→ **WHAT YOU SHOULD DO**:
Please copy out the rows below, replacing each "Identify the location of" with "Find the position of" and leaving everything else unchanged.

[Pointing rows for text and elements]
########################################

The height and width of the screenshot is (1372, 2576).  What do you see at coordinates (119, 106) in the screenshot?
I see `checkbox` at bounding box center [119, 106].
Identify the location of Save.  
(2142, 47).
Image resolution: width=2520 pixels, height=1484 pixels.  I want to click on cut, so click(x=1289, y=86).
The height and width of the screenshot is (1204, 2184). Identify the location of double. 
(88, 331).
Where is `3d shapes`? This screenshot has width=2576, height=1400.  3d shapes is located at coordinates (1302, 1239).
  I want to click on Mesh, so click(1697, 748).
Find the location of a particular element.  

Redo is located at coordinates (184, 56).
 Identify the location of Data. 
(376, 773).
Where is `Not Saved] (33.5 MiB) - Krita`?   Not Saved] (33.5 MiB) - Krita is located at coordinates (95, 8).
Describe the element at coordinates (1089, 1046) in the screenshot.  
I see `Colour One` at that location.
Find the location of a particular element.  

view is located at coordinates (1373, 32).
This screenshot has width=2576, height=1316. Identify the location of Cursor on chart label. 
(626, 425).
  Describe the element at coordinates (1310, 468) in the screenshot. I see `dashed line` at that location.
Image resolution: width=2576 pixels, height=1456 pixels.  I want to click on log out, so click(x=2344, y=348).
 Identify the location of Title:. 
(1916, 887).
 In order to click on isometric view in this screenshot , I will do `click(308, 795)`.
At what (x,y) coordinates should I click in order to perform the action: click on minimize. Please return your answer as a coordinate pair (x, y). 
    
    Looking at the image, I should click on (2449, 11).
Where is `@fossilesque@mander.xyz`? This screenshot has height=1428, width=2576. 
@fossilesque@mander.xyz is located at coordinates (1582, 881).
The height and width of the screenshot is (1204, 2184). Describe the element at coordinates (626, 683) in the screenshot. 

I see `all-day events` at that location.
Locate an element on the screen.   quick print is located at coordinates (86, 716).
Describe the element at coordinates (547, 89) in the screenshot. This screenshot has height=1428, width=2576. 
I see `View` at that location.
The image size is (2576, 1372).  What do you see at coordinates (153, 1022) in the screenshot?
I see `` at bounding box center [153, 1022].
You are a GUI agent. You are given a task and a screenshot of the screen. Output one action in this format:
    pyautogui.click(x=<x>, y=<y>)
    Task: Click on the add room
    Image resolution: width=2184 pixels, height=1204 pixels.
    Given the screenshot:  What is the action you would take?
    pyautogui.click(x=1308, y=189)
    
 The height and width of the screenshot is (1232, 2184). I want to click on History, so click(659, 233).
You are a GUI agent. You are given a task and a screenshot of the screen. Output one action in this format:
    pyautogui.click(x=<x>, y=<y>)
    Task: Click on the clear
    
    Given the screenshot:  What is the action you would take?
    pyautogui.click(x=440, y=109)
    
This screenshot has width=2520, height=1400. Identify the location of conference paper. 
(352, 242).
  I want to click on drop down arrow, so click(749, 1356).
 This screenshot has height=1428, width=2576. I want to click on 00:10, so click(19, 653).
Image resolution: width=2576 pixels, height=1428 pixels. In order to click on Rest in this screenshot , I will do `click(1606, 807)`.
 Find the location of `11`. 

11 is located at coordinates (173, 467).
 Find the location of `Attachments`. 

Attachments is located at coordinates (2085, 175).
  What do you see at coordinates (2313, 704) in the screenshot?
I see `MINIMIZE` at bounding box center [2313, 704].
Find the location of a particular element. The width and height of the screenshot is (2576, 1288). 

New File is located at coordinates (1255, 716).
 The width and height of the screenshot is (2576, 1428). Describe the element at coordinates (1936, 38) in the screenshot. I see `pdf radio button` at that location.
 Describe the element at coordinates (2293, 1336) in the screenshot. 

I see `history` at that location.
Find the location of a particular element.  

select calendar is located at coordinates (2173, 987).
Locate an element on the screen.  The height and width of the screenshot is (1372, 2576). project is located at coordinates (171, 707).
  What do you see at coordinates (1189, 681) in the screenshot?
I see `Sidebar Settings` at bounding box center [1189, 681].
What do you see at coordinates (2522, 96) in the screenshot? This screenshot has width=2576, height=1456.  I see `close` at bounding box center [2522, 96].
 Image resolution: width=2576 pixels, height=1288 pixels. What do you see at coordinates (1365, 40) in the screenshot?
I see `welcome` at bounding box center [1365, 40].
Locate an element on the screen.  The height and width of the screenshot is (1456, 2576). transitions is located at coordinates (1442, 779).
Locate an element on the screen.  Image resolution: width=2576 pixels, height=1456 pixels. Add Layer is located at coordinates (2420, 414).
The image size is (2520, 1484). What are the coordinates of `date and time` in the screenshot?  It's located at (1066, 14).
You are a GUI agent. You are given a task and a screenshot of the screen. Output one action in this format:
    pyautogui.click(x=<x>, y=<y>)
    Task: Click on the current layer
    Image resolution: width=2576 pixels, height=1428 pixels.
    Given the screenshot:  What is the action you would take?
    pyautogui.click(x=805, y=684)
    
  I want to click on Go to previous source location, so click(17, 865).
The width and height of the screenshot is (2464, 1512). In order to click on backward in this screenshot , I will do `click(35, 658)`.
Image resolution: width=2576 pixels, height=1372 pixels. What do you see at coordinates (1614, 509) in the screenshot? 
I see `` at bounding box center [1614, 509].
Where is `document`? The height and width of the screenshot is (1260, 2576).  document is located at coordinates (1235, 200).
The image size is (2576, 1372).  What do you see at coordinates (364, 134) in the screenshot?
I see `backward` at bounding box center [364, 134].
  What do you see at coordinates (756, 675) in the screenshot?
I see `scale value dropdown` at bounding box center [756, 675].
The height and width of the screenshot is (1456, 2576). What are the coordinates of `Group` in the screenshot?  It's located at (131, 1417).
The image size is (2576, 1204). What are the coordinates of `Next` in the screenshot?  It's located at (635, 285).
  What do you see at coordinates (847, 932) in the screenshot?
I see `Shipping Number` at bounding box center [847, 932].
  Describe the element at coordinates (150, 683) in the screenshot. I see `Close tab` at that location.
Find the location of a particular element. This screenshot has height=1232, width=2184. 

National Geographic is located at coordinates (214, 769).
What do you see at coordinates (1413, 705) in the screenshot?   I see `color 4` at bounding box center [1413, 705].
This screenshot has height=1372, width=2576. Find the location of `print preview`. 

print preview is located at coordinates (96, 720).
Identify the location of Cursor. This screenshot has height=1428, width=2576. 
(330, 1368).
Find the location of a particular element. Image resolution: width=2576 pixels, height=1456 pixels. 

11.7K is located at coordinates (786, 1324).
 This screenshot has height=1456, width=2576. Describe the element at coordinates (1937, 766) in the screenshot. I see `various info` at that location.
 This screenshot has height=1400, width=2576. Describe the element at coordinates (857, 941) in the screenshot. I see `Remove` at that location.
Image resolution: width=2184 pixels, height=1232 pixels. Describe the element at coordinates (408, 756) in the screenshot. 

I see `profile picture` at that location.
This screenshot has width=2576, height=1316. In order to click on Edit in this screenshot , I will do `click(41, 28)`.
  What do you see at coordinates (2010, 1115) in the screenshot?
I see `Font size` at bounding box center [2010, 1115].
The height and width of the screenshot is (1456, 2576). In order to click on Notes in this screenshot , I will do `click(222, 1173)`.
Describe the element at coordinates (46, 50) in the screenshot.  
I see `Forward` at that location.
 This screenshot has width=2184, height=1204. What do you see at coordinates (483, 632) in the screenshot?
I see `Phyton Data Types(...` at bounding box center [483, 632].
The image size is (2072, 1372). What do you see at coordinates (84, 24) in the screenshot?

########################################

→ **TASK OUTPUT**:
The height and width of the screenshot is (1372, 2576).  What do you see at coordinates (119, 106) in the screenshot?
I see `checkbox` at bounding box center [119, 106].
Find the position of Save.  
(2142, 47).
Image resolution: width=2520 pixels, height=1484 pixels.  I want to click on cut, so click(x=1289, y=86).
The height and width of the screenshot is (1204, 2184). Find the position of double. 
(88, 331).
Where is `3d shapes`? This screenshot has width=2576, height=1400.  3d shapes is located at coordinates (1302, 1239).
  I want to click on Mesh, so click(1697, 748).
Find the location of a particular element.  

Redo is located at coordinates (184, 56).
 Find the position of Data. 
(376, 773).
Where is `Not Saved] (33.5 MiB) - Krita`?   Not Saved] (33.5 MiB) - Krita is located at coordinates (95, 8).
Describe the element at coordinates (1089, 1046) in the screenshot.  
I see `Colour One` at that location.
Find the location of a particular element.  

view is located at coordinates (1373, 32).
This screenshot has width=2576, height=1316. Find the position of Cursor on chart label. 
(626, 425).
  Describe the element at coordinates (1310, 468) in the screenshot. I see `dashed line` at that location.
Image resolution: width=2576 pixels, height=1456 pixels.  I want to click on log out, so click(x=2344, y=348).
 Find the position of Title:. 
(1916, 887).
 In order to click on isometric view in this screenshot , I will do `click(308, 795)`.
At what (x,y) coordinates should I click in order to perform the action: click on minimize. Please return your answer as a coordinate pair (x, y). 
    
    Looking at the image, I should click on (2449, 11).
Where is `@fossilesque@mander.xyz`? This screenshot has height=1428, width=2576. 
@fossilesque@mander.xyz is located at coordinates (1582, 881).
The height and width of the screenshot is (1204, 2184). Describe the element at coordinates (626, 683) in the screenshot. 

I see `all-day events` at that location.
Locate an element on the screen.   quick print is located at coordinates (86, 716).
Describe the element at coordinates (547, 89) in the screenshot. This screenshot has height=1428, width=2576. 
I see `View` at that location.
The image size is (2576, 1372).  What do you see at coordinates (153, 1022) in the screenshot?
I see `` at bounding box center [153, 1022].
You are a GUI agent. You are given a task and a screenshot of the screen. Output one action in this format:
    pyautogui.click(x=<x>, y=<y>)
    Task: Click on the add room
    Image resolution: width=2184 pixels, height=1204 pixels.
    Given the screenshot:  What is the action you would take?
    pyautogui.click(x=1308, y=189)
    
 The height and width of the screenshot is (1232, 2184). I want to click on History, so click(659, 233).
You are a GUI agent. You are given a task and a screenshot of the screen. Output one action in this format:
    pyautogui.click(x=<x>, y=<y>)
    Task: Click on the clear
    
    Given the screenshot:  What is the action you would take?
    pyautogui.click(x=440, y=109)
    
This screenshot has width=2520, height=1400. Find the position of conference paper. 
(352, 242).
  I want to click on drop down arrow, so click(749, 1356).
 This screenshot has height=1428, width=2576. I want to click on 00:10, so click(19, 653).
Image resolution: width=2576 pixels, height=1428 pixels. In order to click on Rest in this screenshot , I will do `click(1606, 807)`.
 Find the location of `11`. 

11 is located at coordinates (173, 467).
 Find the location of `Attachments`. 

Attachments is located at coordinates (2085, 175).
  What do you see at coordinates (2313, 704) in the screenshot?
I see `MINIMIZE` at bounding box center [2313, 704].
Find the location of a particular element. The width and height of the screenshot is (2576, 1288). 

New File is located at coordinates (1255, 716).
 The width and height of the screenshot is (2576, 1428). Describe the element at coordinates (1936, 38) in the screenshot. I see `pdf radio button` at that location.
 Describe the element at coordinates (2293, 1336) in the screenshot. 

I see `history` at that location.
Find the location of a particular element.  

select calendar is located at coordinates (2173, 987).
Locate an element on the screen.  The height and width of the screenshot is (1372, 2576). project is located at coordinates (171, 707).
  What do you see at coordinates (1189, 681) in the screenshot?
I see `Sidebar Settings` at bounding box center [1189, 681].
What do you see at coordinates (2522, 96) in the screenshot? This screenshot has width=2576, height=1456.  I see `close` at bounding box center [2522, 96].
 Image resolution: width=2576 pixels, height=1288 pixels. What do you see at coordinates (1365, 40) in the screenshot?
I see `welcome` at bounding box center [1365, 40].
Locate an element on the screen.  The height and width of the screenshot is (1456, 2576). transitions is located at coordinates (1442, 779).
Locate an element on the screen.  Image resolution: width=2576 pixels, height=1456 pixels. Add Layer is located at coordinates (2420, 414).
The image size is (2520, 1484). What are the coordinates of `date and time` in the screenshot?  It's located at (1066, 14).
You are a GUI agent. You are given a task and a screenshot of the screen. Output one action in this format:
    pyautogui.click(x=<x>, y=<y>)
    Task: Click on the current layer
    Image resolution: width=2576 pixels, height=1428 pixels.
    Given the screenshot:  What is the action you would take?
    pyautogui.click(x=805, y=684)
    
  I want to click on Go to previous source location, so click(17, 865).
The width and height of the screenshot is (2464, 1512). In order to click on backward in this screenshot , I will do `click(35, 658)`.
Image resolution: width=2576 pixels, height=1372 pixels. What do you see at coordinates (1614, 509) in the screenshot? 
I see `` at bounding box center [1614, 509].
Where is `document`? The height and width of the screenshot is (1260, 2576).  document is located at coordinates (1235, 200).
The image size is (2576, 1372).  What do you see at coordinates (364, 134) in the screenshot?
I see `backward` at bounding box center [364, 134].
  What do you see at coordinates (756, 675) in the screenshot?
I see `scale value dropdown` at bounding box center [756, 675].
The height and width of the screenshot is (1456, 2576). What are the coordinates of `Group` in the screenshot?  It's located at (131, 1417).
The image size is (2576, 1204). What are the coordinates of `Next` in the screenshot?  It's located at (635, 285).
  What do you see at coordinates (847, 932) in the screenshot?
I see `Shipping Number` at bounding box center [847, 932].
  Describe the element at coordinates (150, 683) in the screenshot. I see `Close tab` at that location.
Find the location of a particular element. This screenshot has height=1232, width=2184. 

National Geographic is located at coordinates (214, 769).
What do you see at coordinates (1413, 705) in the screenshot?   I see `color 4` at bounding box center [1413, 705].
This screenshot has height=1372, width=2576. Find the location of `print preview`. 

print preview is located at coordinates (96, 720).
Find the position of Cursor. This screenshot has height=1428, width=2576. 
(330, 1368).
Find the location of a particular element. Image resolution: width=2576 pixels, height=1456 pixels. 

11.7K is located at coordinates (786, 1324).
 This screenshot has height=1456, width=2576. Describe the element at coordinates (1937, 766) in the screenshot. I see `various info` at that location.
 This screenshot has height=1400, width=2576. Describe the element at coordinates (857, 941) in the screenshot. I see `Remove` at that location.
Image resolution: width=2184 pixels, height=1232 pixels. Describe the element at coordinates (408, 756) in the screenshot. 

I see `profile picture` at that location.
This screenshot has width=2576, height=1316. In order to click on Edit in this screenshot , I will do `click(41, 28)`.
  What do you see at coordinates (2010, 1115) in the screenshot?
I see `Font size` at bounding box center [2010, 1115].
The height and width of the screenshot is (1456, 2576). In order to click on Notes in this screenshot , I will do `click(222, 1173)`.
Describe the element at coordinates (46, 50) in the screenshot.  
I see `Forward` at that location.
 This screenshot has width=2184, height=1204. What do you see at coordinates (483, 632) in the screenshot?
I see `Phyton Data Types(...` at bounding box center [483, 632].
The image size is (2072, 1372). What do you see at coordinates (84, 24) in the screenshot?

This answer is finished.